Dubai: Indian-owned pharmaceutical and biomed companies from the UAE and India met on Sunday at the Consulate General of India in Dubai to discuss how to enhance trade in their sector between the two countries.
Sanjay Verma, Consul General of India, said the meeting wasa unique preliminary effort to enhance partnership between companies operating in India and the UAE.
Despite trade relations worth $75 billion year, Verma said the pharmaceutical sector had not appeared on the bilateral agenda as it should have.
He said that exports account for 50 per cent of India’s $30 billion a year pharmaceutical industry with India exporting to most countries, including the United States.
On the other hand, the UAE pharmaceutical and biomed sector has grown to nearly $5 billion annually, Marwan Abdul Aziz, Executive Director at DuBiotech, said.
He said that despite strong growth in the sector including 40 per cent growth in companies operating out of DuBiotech , Dubai’s life sciences cluster, between 2011 and 2012 more than 80 per cent of medicine used in the UAE was imported. Verma said that the UAE market deserved further attention and would act as a gateway to the Middle East and African market for Indian companies.
The UAE market is valued at close to $5 billion annually and the Saudi Arabian market is valued at $8 billion a year, Abdul Aziz said.
Abdul Aziz, who hopes Sunday’s meeting will attract more Indian pharmaceuticals and biomed companies to the UAE and DuBiotech, said that the heavy reliance on medicine imports was a burden for the UAE.
“The market has a lot of potential and there are a lot of gaps to fill,” Abdul Aziz said.
Verma said the meeting was not a branding exercise for Indian-based companies because of their quality products. He said that Indian companies could provide more cost-effective options to consumers in the UAE.

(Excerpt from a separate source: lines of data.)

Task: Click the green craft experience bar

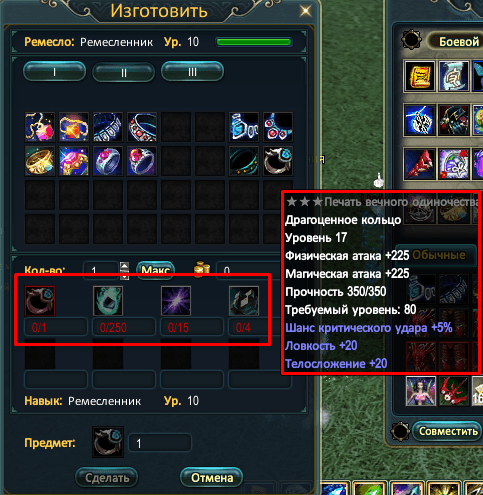Action: (254, 42)
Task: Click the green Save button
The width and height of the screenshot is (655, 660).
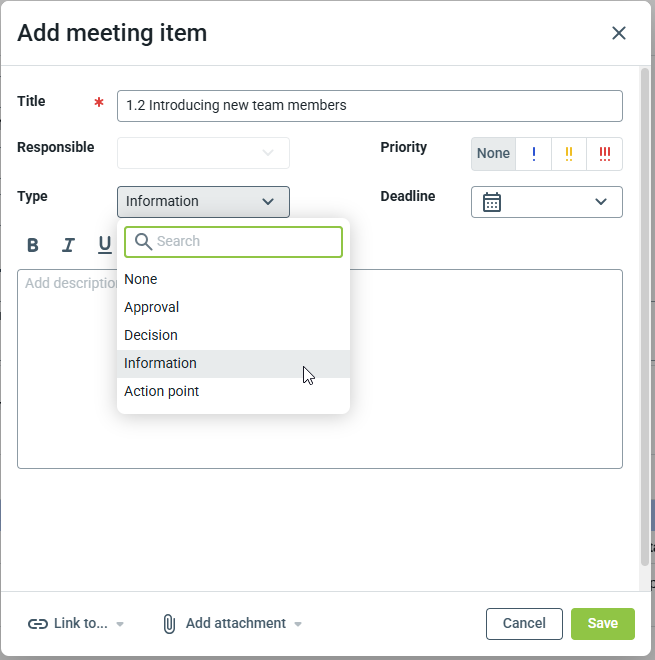Action: (x=602, y=624)
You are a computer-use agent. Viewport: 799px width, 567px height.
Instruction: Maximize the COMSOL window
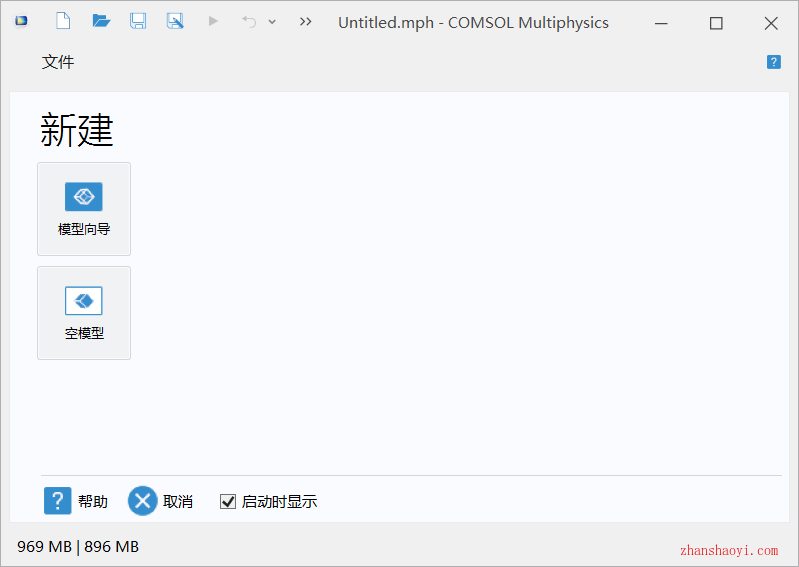tap(716, 23)
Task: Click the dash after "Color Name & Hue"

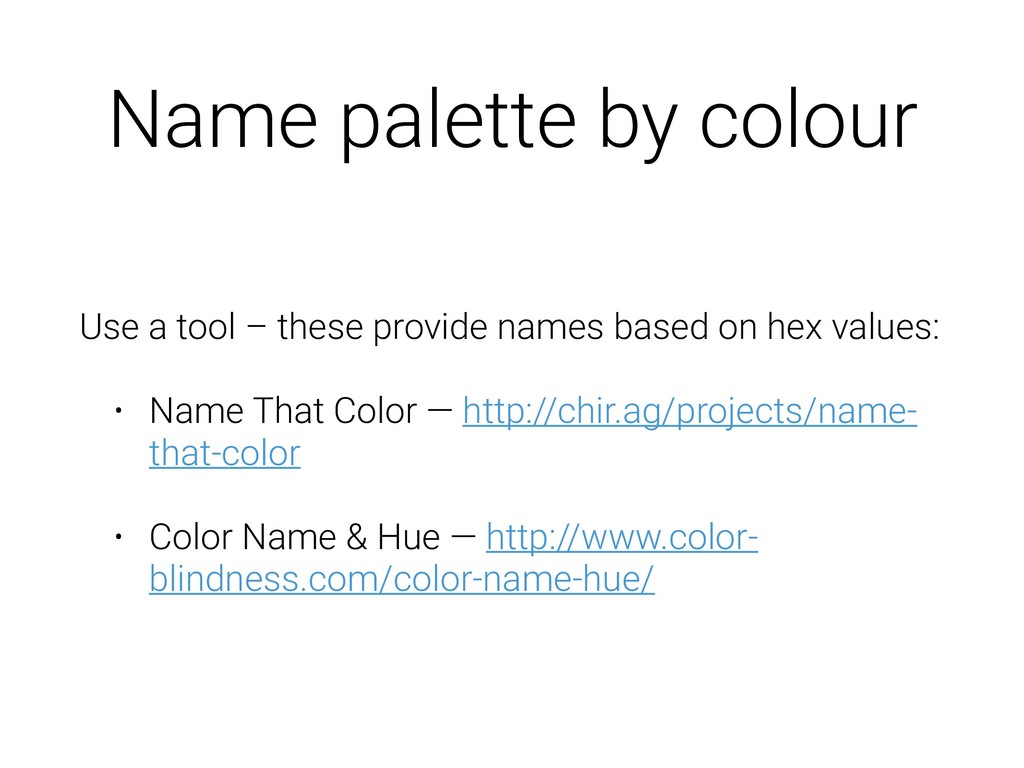Action: 462,538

However, Abdul Aziz said Indian companies should not just be looked upon as a cheap alternative to existing products.
He said Indian companies and scientists could make significant contributions to research and development in the UAE sector.
Verma said Sunday’s meeting gave Indian companies – local and Indian based – an opportunity to exchange ideas and put forward concerns they wanted within the UAE pharmaceutical sector.
He said it was clear that DuBiotech wanted to take on more Indian players.
Abdul Aziz said that India was an important country for pharmaceuticals, particularly generics. “We have always identified India as an important market,” Abdul Aziz said.
Verma and Abdul Aziz both said the depreciating rupee would not negatively impact the Indian sector.